The municipal caucus prefaced their list of issues as follows: "Early on, the municipal caucus agreed that the NPDES permit process (general and individual permits) was acceptable for several reasons:
1. It provided uniformity (a seamless program local government could support)
2. It could provide flexibility and opportunity for local government
3. It provided for accountability and enforceability
As much as we supported this approach and wanted it to work, EPA staff has failed to provide a rule that met these requirements. We are not sure why this has occurred except to conclude that EPA staff appears to have constraints that preclude the use of general or individual NPDES permits in the flexible manner we had envisioned.
Unless EPA staff can demonstrate that a general or individual permit can address our concerns, we must now demand an alternative approach."

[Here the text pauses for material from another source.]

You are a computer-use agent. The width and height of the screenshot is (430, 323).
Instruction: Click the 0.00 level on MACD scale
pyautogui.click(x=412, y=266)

The municipal caucus's recommendations include: 1) Deleting references to numeric effluent limits; 2) Restricting citizen lawsuit liability and providing protection for municipalities should best management practices (BMPs) fail to meet water quality standards; 3) Limitations on permitting authority discretion; 4) Limiting the Phase II program to minimum measures; 5) Making performance assessment a federal and state responsibility, and providing a 10-year sunset provision for the rule; 6) Defining "Maximum Extent Practicable" in a manner consistent with prior recommendations; and, 7) Removing references to regulation of stormwater volumes or rates.
In addition to the dealbreaking issues the municipal caucus also recommended a permit-by-rule approach which includes the six minimum measures (selected at local discretion), a required 10-year national program evaluation, and no additional requirements beyond minimum measures until a program reevaluation is completed (for both Phase I and II).
EPA has requested that all FACA members submit significant concerns on the current draft rule and preamble by February 26. The municipal/operator group informally presented its major list of issues to the committee this morning, where they received thoughtful consideration by advisory committee members. Though the caucus has many specific line item concerns with the proposed rule outline and preamble, the caucus has developed a coordinated comment response focusing on the major "dealbreaking" issues for the February 26 deadline. The municipal caucus plans to meet with EPA to discuss the major concerns sometime in mid-March. If EPA is non-responsive to the caucus's recommendations, the caucus has suggested it will not support the draft rule and may actively solicit member/constituent pressure for both regulatory and legislative fixes to the stormwater program. EPA is under court order to propose a Phase II rulemaking by September 1997. The advisory is scheduled to meet two more times, once in April and again in June. Should EPA not endorse the caucus recommendations it is doubtful that anyone in the caucus will participate in those meetings.